I approached it and said, “Hello, Kiera.”
MORROLAN LOOKED DISGUSTED; IT was something he was good at. He said, “Sethra, you try.”
She nodded; brisk, businesslike. “Morrolan has a cousin; her name is—”
“Aliera. Right; I got that.”
“Aliera was caught in the explosion in Dragaera City that brought down the Imperium.”
“Okay. I’m with you so far.”
“I managed to save her.”
“That’s where you lose me. Didn’t Morrolan say she was dead?”
“Well, yes.”
“All right, then.”
She drummed her fingers on the arm of her chair.
“You getting any more of this than I am, Loiosh?”
“Yeah, boss. I’ve already figured out that you’re messed up with a couple of nut cases.”
“Thanks loads.”
At last Sethra said, “Death isn’t as simple and straightforward as you may think it is. She is dead, but her soul has been preserved. It’s been lost since the Interregnum, but we have located it, with your help, as well as the help of . . . well, some others. Yesterday, it was finally recovered.”
“Okay, fine. Then why the trip to Deathgate Falls?” I had to suppress a shudder as I said the words.
“We need to have a living soul to work with, if not a living body. The body would be better, but the Necromancer can supply us with . . . well, never mind.” Her voice trailed off, and consternation passed over her face.
“There you go again,” I said. “First you say you have her soul, then you say—”

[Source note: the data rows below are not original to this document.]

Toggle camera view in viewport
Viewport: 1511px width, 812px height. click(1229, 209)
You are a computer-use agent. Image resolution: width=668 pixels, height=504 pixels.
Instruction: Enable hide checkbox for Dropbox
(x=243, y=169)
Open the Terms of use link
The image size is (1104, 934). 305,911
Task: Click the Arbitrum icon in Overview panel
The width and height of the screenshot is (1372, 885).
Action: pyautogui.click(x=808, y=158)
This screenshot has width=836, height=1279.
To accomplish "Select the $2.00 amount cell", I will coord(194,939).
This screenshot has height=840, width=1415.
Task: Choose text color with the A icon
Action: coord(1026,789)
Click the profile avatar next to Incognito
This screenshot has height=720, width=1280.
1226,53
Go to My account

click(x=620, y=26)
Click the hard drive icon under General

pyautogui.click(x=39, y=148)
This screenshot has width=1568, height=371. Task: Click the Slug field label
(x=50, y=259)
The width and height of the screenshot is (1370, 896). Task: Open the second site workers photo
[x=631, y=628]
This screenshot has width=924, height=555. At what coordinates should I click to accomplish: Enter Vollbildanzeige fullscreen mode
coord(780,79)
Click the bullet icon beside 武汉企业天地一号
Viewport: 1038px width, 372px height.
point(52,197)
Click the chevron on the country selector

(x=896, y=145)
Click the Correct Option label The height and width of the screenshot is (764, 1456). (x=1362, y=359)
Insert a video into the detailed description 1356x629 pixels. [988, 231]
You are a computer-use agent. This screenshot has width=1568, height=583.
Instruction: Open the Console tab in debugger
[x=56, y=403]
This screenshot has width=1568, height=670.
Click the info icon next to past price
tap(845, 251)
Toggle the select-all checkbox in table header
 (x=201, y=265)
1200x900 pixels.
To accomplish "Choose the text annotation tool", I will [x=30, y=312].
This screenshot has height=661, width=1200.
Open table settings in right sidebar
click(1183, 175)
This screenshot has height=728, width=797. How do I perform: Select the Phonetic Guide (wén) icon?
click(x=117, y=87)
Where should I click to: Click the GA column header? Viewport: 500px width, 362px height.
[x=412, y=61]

“The soul,” said Sethra Lavode, “isn’t as simple and straightforward as you may think it is.”
“Great,” I said. I’m not sure, but I think Chaz might have smiled a bit. “Well, okay, how did it end up in the staff?”
“It’s complicated. Lo
raan put it there, though. He found it right after the Interregnum, in a peasant’s field somewhere. Now—”
“How did you know what the staff looks like?”
She gave me a scornful glance. “I can manage elementary divination, thank you.”
“Oh. Well, excuse me for living, all right?”
“I might.”
“So what is the state of her soul at the moment?”
She was silent for a few moments. Then she said, “Have you ever had cause to use a Morganti weapon?”
I held my face expressionless. “Maybe.”
“In any case, you are familiar with them?”
“Yeah.”
“Are you aware that Morganti weapons cannot destroy the soul of someone who is already dead?”
“Hmmm. I guess I’ve never thought about it. I’ve never had cause to go sticking Morganti weapons into corpses. It makes sense, though, I suppose.”
“It’s true. And yet the soul is still there, or else revivification would not be possible.”
“Okay. I’ll buy that.”
“And are you aware that sometimes the bodies of those highly respected by their House are sent over Deathgate Falls, there to walk the Paths of the Dead?”
“I’ve heard that, too.”
“So you can understand—”
“I understand that Easterners aren’t allowed to enter the Paths of the Dead, and that, in any case, no one except the Empress Zerika has emerged alive.”
“Both true,” said Sethra. “But those two facts, taken together, may indicate that an Easterner would be allowed to—”
“May?”
She hesitated. “I think it likely.”
“Great. And, for doing this, I get exactly what?”
“We can pay—”
“I don’t want to hear. Certain amounts of money are so high they become meaningless. Any less than that and I won’t do it.”